Good overview with some gaps

Culture and tradition: not an obstacle, but a development factor

Gerald Faschingeder: Kultur und Entwicklung. Zur Relevanz soziokultureller Faktoren in hundert Jahren Entwicklungstheorie. (Culture and development. On the relevance of socio-cultural factors in 100 years of development theory.) Frankfurt am Main, Vienna, Brandes & Apsel, Südwind 2001, 158 pp., € 12.80, ISBN 3-86099-214-7


To come to the point straightaway, this is a good and down-to-earth book. Even if the subtitle suggests dry theory, the author manages in clear language to portray understandably, even for the uninitiated, and explain the relevance of the socio-cultural dimension in 100 years of development theory.

It is remarkable how Faschingeder elaborates the Eurocentrism and above all the cultural blindness of all great theories. Even the representatives of an autocentric development of the South discuss culture as primarily an instrument of power or an arena in which the battles over the construction of identities are fought out. Most dependency theorists also hindered the "socialist vista", as Faschingeder calls it, by seeing in culture and tradition more than only an obstacle to development towards a classless society. In that they resemble in a striking way the modernisation theorists they oppose, first and foremost Samuel Huntington, who back in the 1970s not only analysed culture's impeding influence on development but also propagated an authoritarian style of government for developing societies. Even after the dissolving of the borders between the camps, a number of authors remain captive to the Eurocentric view of the world, as the keynote title of Dieter Senghaas' book "Learn from Europe", of 1982, shows.

According to Faschingeder, the objective of a new development paradigm could be to drop a one-dimensional development goal in favour of a culturally sensitive approaching of reality. The North must learn to understand the cult of "development" as an aspect of the culture of the West, and the partners of the South should bring their experiences into the discourse more strongly. But what could this dialogue of the cultures look like in practice, and how could the integration of socio-cultural reflections in developmental theories that Faschingeder calls for succeed?
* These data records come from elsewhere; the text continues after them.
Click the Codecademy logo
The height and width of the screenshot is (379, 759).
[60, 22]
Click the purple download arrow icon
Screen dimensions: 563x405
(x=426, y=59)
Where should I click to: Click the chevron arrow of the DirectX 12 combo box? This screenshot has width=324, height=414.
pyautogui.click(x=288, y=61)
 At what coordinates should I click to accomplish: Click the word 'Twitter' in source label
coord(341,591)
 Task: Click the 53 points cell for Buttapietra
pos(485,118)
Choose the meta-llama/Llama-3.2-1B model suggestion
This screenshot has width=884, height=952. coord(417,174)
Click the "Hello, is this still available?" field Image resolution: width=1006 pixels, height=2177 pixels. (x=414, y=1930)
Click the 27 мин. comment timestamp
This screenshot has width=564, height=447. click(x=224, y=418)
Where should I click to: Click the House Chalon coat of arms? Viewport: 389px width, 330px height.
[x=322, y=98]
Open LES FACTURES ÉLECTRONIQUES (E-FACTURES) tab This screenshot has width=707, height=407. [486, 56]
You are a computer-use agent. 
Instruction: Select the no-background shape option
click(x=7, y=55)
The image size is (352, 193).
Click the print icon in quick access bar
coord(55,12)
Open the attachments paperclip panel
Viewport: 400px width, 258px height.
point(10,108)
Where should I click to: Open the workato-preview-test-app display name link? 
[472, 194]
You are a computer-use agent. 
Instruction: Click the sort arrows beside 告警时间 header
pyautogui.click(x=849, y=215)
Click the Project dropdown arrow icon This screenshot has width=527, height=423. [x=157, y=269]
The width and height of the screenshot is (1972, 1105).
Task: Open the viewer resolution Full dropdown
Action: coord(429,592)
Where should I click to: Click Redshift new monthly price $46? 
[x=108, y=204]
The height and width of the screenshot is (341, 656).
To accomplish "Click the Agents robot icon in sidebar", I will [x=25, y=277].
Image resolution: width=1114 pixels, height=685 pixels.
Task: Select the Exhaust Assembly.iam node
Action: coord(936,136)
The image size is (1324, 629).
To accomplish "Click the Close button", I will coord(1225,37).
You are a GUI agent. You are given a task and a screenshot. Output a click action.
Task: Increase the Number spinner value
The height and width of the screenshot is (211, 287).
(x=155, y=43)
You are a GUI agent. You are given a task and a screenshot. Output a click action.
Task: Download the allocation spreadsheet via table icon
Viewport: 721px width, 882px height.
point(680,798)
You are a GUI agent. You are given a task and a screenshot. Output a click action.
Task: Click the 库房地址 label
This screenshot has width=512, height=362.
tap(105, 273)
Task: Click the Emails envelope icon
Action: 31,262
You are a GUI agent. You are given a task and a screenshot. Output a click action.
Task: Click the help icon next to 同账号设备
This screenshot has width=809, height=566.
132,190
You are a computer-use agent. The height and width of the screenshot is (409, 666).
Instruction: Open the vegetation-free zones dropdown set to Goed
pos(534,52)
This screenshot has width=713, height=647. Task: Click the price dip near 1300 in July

This is where the author's erudition ends and the criticism of this book begins. Faschingeder emphasises the alien in others. But he does not use the knowledge of the alterity (otherness) debate in the social sciences and cultural studies, in which among other things there was a warning against the danger of "othering", the overemphasising of the foreign – a danger to which Faschingeder himself succumbs. And although they have published books with almost the same title ("Culture and Development"), Faschingeder does not mention a word about the protagonists in the extremely heated debate in the BMZ in the 1980s on socio-cultural factors (such as Frank Bliss, Hans-Peter Müller and Uwe Simson). It is also incomprehensible that while in fact he upholds the anthropological concept of culture throughout the book, he scarcely deals with anthropological literature. Not least, E+Z published between 1995 und 1999 a number of articles on new approaches in development theory which would have broadened Faschingeder's outlook considerably.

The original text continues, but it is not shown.